Filter the data below, keeping only lines that contain "icon".

Records for this exercise -
============================================================

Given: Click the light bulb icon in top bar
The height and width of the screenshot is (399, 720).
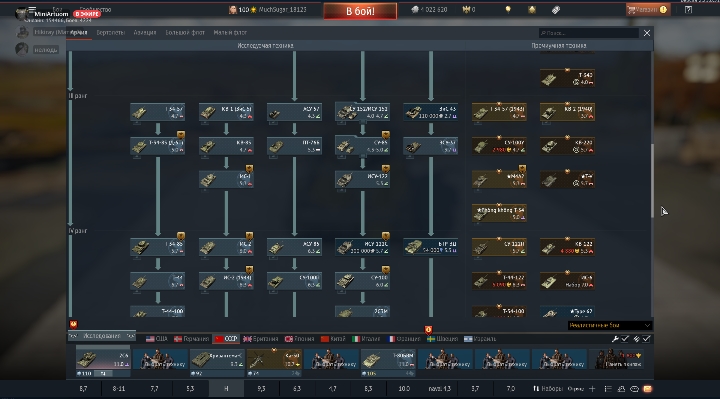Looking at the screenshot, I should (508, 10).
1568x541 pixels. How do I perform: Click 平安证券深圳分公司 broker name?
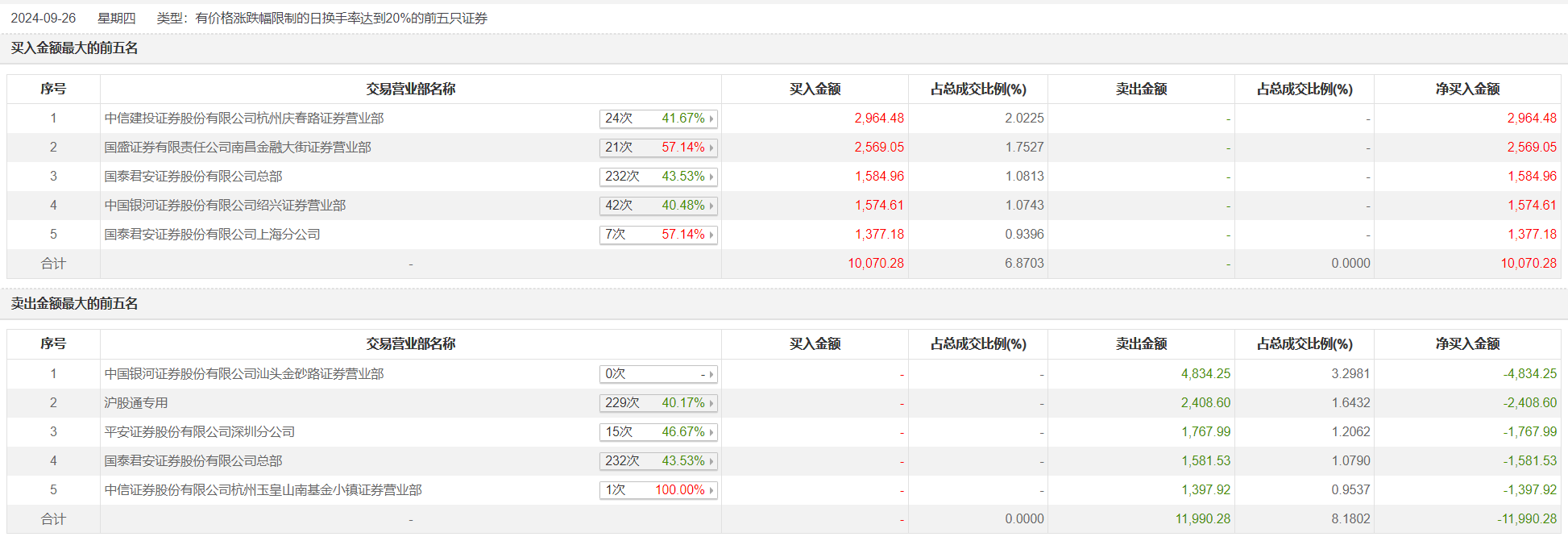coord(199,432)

============================================================

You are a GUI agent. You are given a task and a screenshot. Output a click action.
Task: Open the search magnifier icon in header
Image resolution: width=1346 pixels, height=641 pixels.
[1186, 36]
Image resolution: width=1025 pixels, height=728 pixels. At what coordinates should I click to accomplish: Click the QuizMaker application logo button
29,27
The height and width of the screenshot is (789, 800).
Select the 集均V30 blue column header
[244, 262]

============================================================

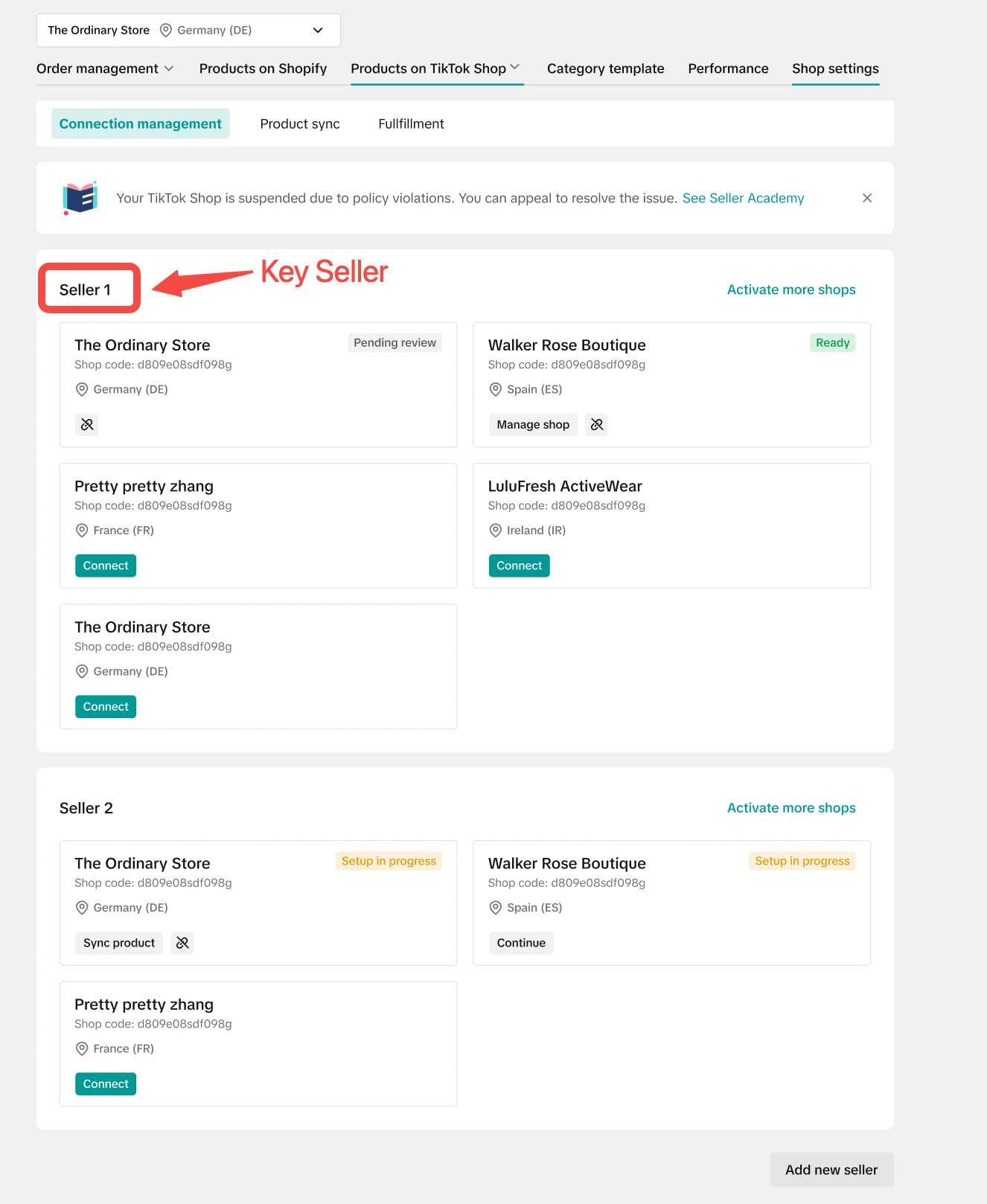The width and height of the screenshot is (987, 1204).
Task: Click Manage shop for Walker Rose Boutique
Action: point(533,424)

============================================================

Output for this task -
Given: Click the light bulb icon in top bar
Task: Open the search magnifier icon in header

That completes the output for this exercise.